Abbiamo detto che è stato soft, e che lo è ancora. Ma la rete si destruttura, la maglia che salta viene rattoppata, e così si avanti per un po’, ma maglia dopo maglia la rete si indebolisce, tutti i sistemi complessi hanno punti di rottura catastrofici. Quale sarà il punto di non ritorno del nostro sistema areale? Per fortuna quegli stessi sistemi complessi sono “resilienti” e ciò vuol dire che resistono come pochi altri alle “deformazioni”, sicché potrebbe essere ancora lontano il momento del brutto risveglio di un giorno che speriamo non venga mai.
Ma allora abbiamo la possibilità per evitare del tutto che quel giorno si presenti!
All’inizio degli anni ’90 si è tentato di proporre a questo territorio, così provato da una deindustrializzazione allora anche più feroce di quella di oggi, se non altro perché l’area aveva 25mila bocche da sfamare in più (tutta gente che, è doloroso e buffo dirlo, ci ha fatto il regalo di andarsene assieme agli insediamenti produttivi perduti), una politica molto costosa e complessa ma di grande successo dovunque sia stata utilizzata al meglio (dal Galles alla Scozia, passando per l’Irlanda, il Portogallo, la Spagna e la Germania dell’est appena annessa, giusto per rimanere solo in Europa). Quella politica si chiama “marketing per l’attrazione di investimenti esogeni”.
Marketing per attrarre investitori e investimenti cioè imprese non autoctone che nella logica della mondializzazione dell’apparato logistico-produttivo trovassero quest’area, la nostra, attraente e conveniente, al punto da installarvi un’unità logistica o produttiva (o logistico-produttiva).
Non so perché, ma quella parola, marketing, un po’ come titola un riuscito programma di parodia televisiva, non la si è voluta, potuta, o forse saputa interpretare per bene (siamo gli unici al mondo e qui parlo come paese, a non saper fare un filo di marketing per l’attrazione, e i dati sugli investimenti in Italia poi ce lo confermano).
Quel concetto, marketing, si è inesorabilmente trasformata nella sua versione nazional-politico-popolare: markette (e speriamo che Chiambretti non voglia i diritti di autore).
E ciò significa che qualche investitore è venuto, anzi importanti imprese hanno investito nell’area, ma perché questa è di per sé conveniente. Noi però, non li abbiamo scelti, non abbiamo negoziato con loro il futuro e abbiamo fatto anche meno per radicarli.
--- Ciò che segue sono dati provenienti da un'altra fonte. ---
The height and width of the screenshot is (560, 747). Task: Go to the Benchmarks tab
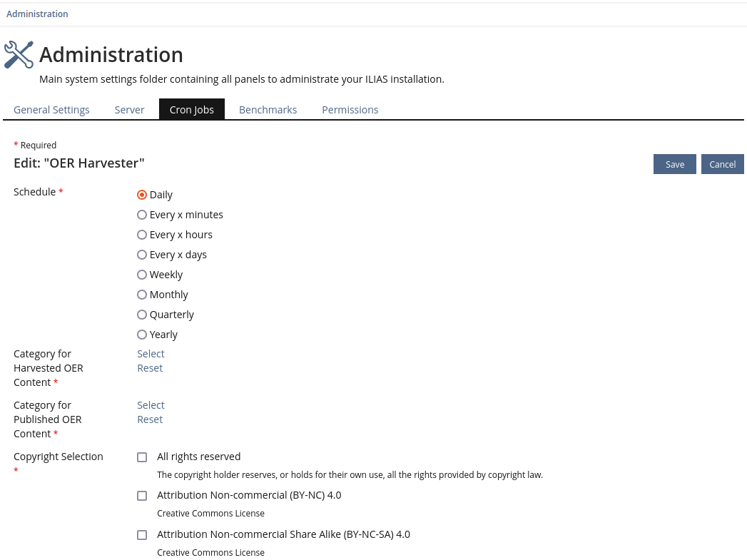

Non è ancora troppo tardi per riprendere le redini di quella politica, bisogna coinvolgere pesantemente la Regione Toscana, che deve rendersi conto che se è vero che l’attrazione di investimenti forse non è urgente per la Toscana centrale dei distretti, è profondamente vero che è invece una politica urgente per la Toscana della costa.
Chi ci prova a farglielo capire?
1 commento:
Bell'analisi di Paoli.La risposta alla crisi è di tipo settoriale e comunque interamente ascrivibile all'intervento istituzionale.Sono vecchi metodi di natura difensiva che non responsabilizzano l'imprenditore rendendolo l'autentico pace maker dell'intervento senza obblighi significativi nei confronti del mercato e delle parti in causa.Si tampona oggi in attesa della dismissione di domani.Un partenariato sciolto da qualsiasi vincolo e non rispettoso della norma amministrativa condanna la politica (che dovrebbe programmare)ad un ruolo furbesco e subalterno.Difficile ora come ora invertire la tendenza.